» **What you are asked to do**
Reproduce the passage of the article on EU coronavirus guidelines for air travel, starting at "Passengers should not" and ending at "from local authorities.".

» **Selected extract**
Content starts

Face masks and no duty free: EU issues coronavirus air safety guidelines


Air travellers will have to wear face masks throughout all stages of their journey, they could be assessed in interview booths if they show signs of Covid-19, and will need to say goodbye to loved ones outside the airport, according to guidelines issued by the EU’s air safety body.

Instructions issued to airports and airlines also include: restrictions on hand luggage, reserving an on-board toilet for cabin crew and no onboard duty free or food trolleys.

The European Union Aviation Safety Agency (EASA) published 28-pages of guidelines that will radically alter the experience of flying, including physical distancing measures that Heathrow’s chief executive has previously said would be impossible to implement. The UK has had no role in shaping EASA policy since the official Brexit date of 31 January but remains a member until the end of the year.

Airlines and airports are likely to adopt many of the guidelines, which cover every stage of the air travel process.

Arrival and check-in
Anyone who develops symptoms after booking, or has been in contact with someone suffering from Covid-19, should not turn up to the flight.

Passengers should not expect a lingering goodbye with loved ones at the terminal. With few exceptions, nobody who is not travelling or working there will be allowed inside.

Those travelling are expected to take precautions such as washing hands and wearing masks, with exceptions for children under six and people with a medical reason not to. Regular reminders will be broadcast through the public address system, alongside the usual security messages and flight information.

EASA also recommends “respiratory etiquette”, such as covering the face when sneezing. Those who do not comply could be ejected from the airport and suffer further penalties from local authorities.

Physical distancing is defined as 1.5m, rather than the 2 metre gap Britons have been told to maintain. As in many shops and offices, there will be floor markings to show people where to stand in queues.

However, physical distancing is unlikely to be feasible in many airports and the EASA guidelines state that if the 1.5m rule is not possible, the airport should implement additional measures such as hand hygiene. John Holland-Kaye, Heathrow chief executive, said physical distancing at a boarding gate would mean a queue of 1km for a jumbo jet.

EASA said airport operators should set up interview booths for people found to have a temperature of more than 38C to assess possible illness.

However, it also admits that temperature screening is not considered particularly effective at spotting Covid-19 and is more intended to “dissuade ill persons from travelling by air and enhance public confidence”. Nonetheless, Heathrow airport last week rolled out temperature screening, using camera detection systems to monitor multiple people at a time for signs of fever.

Airport staff will need to wear face masks and hand them out to passengers not sporting their own. Protective perspex barriers are also likely to become a feature of check-in desks and security areas, under the guidelines. Heathrow has said it is installing 600 hand sanitiser stations, putting up signage featuring government health advice and even looking at using UV light to sanitise surfaces.

Content ends

» **Input data**
Content starts

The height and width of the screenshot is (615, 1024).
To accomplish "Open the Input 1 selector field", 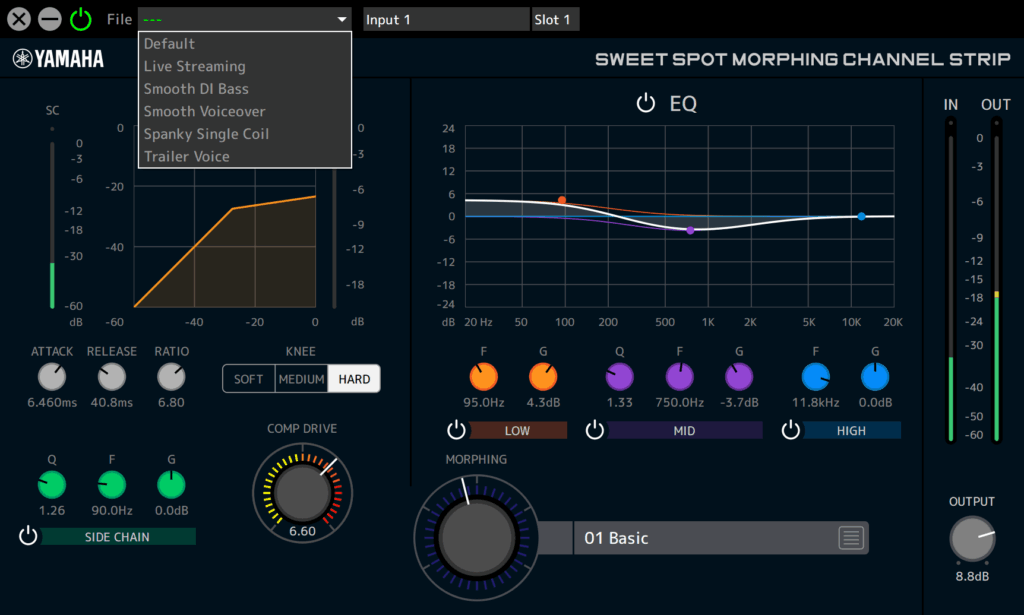I will [445, 19].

Content ends

» **Task response**
Passengers should not expect a lingering goodbye with loved ones at the terminal. With few exceptions, nobody who is not travelling or working there will be allowed inside.

Those travelling are expected to take precautions such as washing hands and wearing masks, with exceptions for children under six and people with a medical reason not to. Regular reminders will be broadcast through the public address system, alongside the usual security messages and flight information.

EASA also recommends “respiratory etiquette”, such as covering the face when sneezing. Those who do not comply could be ejected from the airport and suffer further penalties from local authorities.